Can mitochondria with "depleted" mtDNA reproduce?

Question

Background

There's a popular group of antibiotics known as fluoroquinolones, abbreviated FQs. They're quinolone abx with a fluorine atom added at position 6 to increase cell permeability. Popular varieties of these drugs include ciprofloxacin, levofloxacin, norfloxacin, and many others. They also go by brand names Cipro, Levaquin, etc. They have a well known side effect of wreaking havoc on the body's mitochondria through numerous pathways.

This stunning image shows the in-vitro result of administering a clinically relevant dose of ciprofloxacin to human tissue for 24 hours (1). The study notes "short, swollen, fragmented mitochondria (smaller aspect ratio) with highly reduced branching (smaller form factor)"

Because the fluorine atom allows for deep tissue penetration, FQs can cross the double membrane of mitochondria, and because FQs are designed to target "double helix" DNA of some bacteria, they also appear capable of targeting the same double helix DNA structure in mitochondria. In bacteria, the FQs bind to the DNA-gyrase, causing breaks in the DNA that are fatal (2) to the bacteria.

Question

A study published in Molecular Pharmacology (3) shows that mtDNA is "depleted" by Cipro:

Analysis of mtDNA from ciprofloxacin-treated cells revealed the presence of site-specific, double-stranded DNA breaks. These results suggest that ciprofloxacin may be causing cytotoxicity by interfering with a mitochondrial topoisomerase II-like activity, resulting in a loss of mtDNA.

The full text of this study is not available as far as I can tell. I can find scientific literature on depletion of mtDNA (4) but what does this mean for the long term health of the mitochondria / cell?

1. Can mitochondria with "depleted" mtDNA reproduce, passing on the damage from breaks in the DNA? Or is the mitochondria and cell doomed?
2. More open ended: Is there any literature suggesting mitochondria damaged by oxidative stress can recover (first image), or are they also doomed?

References

1. Bactericidal Antibiotics Induce Mitochondrial Dysfunction and Oxidative Damage in Mammalian Cells

2. Fluoroquinolones: Mechanisms of Action and Resistance

3. Delayed cytotoxicity and cleavage of mitochondrial DNA in ciprofloxacin-treated mammalian cells

4. Mitochondrial DNA metabolism targeting drugs

Answer 1

Can mitochondria with "depleted" mtDNA reproduce ?

If by depleted, you means reduced number of mtDNA copies, then yes, as long some copies still remain, these can be replicated.

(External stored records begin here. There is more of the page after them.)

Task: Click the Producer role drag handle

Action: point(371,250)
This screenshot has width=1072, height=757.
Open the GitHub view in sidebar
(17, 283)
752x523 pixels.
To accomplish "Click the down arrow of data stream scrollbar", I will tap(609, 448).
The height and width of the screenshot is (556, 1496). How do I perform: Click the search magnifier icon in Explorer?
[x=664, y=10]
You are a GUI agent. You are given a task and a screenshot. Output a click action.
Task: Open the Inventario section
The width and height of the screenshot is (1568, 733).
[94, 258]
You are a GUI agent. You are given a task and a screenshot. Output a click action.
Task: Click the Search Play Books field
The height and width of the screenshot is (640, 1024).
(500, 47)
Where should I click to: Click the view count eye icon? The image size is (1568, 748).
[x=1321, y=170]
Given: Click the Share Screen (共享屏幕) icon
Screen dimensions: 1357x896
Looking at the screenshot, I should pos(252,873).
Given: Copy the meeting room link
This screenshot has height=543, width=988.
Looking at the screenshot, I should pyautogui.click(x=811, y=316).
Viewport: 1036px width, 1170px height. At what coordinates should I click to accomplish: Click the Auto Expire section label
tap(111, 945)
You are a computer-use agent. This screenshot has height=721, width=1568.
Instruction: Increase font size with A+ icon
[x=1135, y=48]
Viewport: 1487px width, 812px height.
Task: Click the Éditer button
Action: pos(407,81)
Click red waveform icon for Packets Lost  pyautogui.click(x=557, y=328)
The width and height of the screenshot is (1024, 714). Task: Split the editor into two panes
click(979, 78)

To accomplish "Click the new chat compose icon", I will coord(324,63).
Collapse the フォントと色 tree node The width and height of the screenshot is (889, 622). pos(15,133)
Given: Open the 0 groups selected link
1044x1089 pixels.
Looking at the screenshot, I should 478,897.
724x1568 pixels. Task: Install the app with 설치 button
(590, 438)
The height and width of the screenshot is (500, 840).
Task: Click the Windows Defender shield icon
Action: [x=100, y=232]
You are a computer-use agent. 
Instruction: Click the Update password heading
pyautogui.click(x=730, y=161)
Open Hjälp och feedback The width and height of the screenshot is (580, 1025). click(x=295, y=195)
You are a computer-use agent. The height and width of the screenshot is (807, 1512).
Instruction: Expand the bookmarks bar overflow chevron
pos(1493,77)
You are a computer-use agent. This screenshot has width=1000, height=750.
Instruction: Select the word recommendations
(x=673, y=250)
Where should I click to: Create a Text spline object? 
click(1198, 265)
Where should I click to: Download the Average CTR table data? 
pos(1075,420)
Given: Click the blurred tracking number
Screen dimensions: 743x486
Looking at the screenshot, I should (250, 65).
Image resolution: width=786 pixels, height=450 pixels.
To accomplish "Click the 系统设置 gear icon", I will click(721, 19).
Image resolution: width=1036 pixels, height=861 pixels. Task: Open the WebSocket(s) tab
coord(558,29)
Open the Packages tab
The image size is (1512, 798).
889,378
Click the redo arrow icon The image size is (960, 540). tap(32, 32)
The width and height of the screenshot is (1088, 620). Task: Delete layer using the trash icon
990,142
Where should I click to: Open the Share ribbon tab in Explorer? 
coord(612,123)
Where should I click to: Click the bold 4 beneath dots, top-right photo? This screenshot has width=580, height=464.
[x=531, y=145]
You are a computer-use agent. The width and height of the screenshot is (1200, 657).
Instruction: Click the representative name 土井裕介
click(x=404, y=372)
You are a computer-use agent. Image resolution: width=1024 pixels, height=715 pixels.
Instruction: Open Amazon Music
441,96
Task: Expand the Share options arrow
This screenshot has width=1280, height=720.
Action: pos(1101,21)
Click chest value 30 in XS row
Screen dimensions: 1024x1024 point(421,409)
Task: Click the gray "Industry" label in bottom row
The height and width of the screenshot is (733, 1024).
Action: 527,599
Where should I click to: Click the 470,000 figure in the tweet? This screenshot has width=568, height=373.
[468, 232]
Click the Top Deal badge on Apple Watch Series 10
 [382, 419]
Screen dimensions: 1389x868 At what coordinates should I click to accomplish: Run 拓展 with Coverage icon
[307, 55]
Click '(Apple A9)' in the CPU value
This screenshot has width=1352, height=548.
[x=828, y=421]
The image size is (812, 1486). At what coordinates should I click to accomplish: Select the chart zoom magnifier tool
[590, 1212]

Mitochondrial genome is replicated asynchroneously from nuclear genome [Bogenhagen, 1977], through a particular process (review [Holt, 2012]), and is present in multiple copies. These copies can be different, due to mutation.

Mitochondria do not "reproduce" in the common sense, as they do not undergo mitosis, but have a fission and fusion mechanism (review [van der Bliek, 2013]). The fission products get their half of the mtDNA copies at random when the two mitochondria separate.

Mitochondria with depleted mtDNA can (and do, according to your image) undergo fission.

passing on the damage from breaks in the DNA?

There are DNA repair mechanisms for the mitochondrial genome. In this case, the mechanism of choice to repair double strand break is microhomology-mediated end joining (MMEJ) [Tadi, 2016], that try to align the ends of the DSB through use of 5-25 bp homologuous sequence. This ususally results in the deletion of some material near the break.

The resulting mutation is conserved, and passed on through replication of this particular mtDNA instance. The mitochondria will contain a mix of mutated and non-mutated mtDNA from now on.

Or is the mitochondria and cell doomed?

One could say a particular mitochondria is "doomed" if there is no [viable] copy of mtDNA; if it is not able to maintain adequate internal membrane potential, it will try to fuse with other working mitochondria, or be eliminated through autophagy/mitophagy.

The cell itself could be "doomed" if there are not enough mitochondria left to meet energetic demands. (or, through mitochondria-induced aptotosis). Some particular human cell type have hypersensibility to fluroquinolones (tenocyte, chondrocyte, osteocyte), with increased cell death, but other types have not manifested this behaviour. [Barnhill, 2012] The reason for this sensibility/resistance is not elucidated.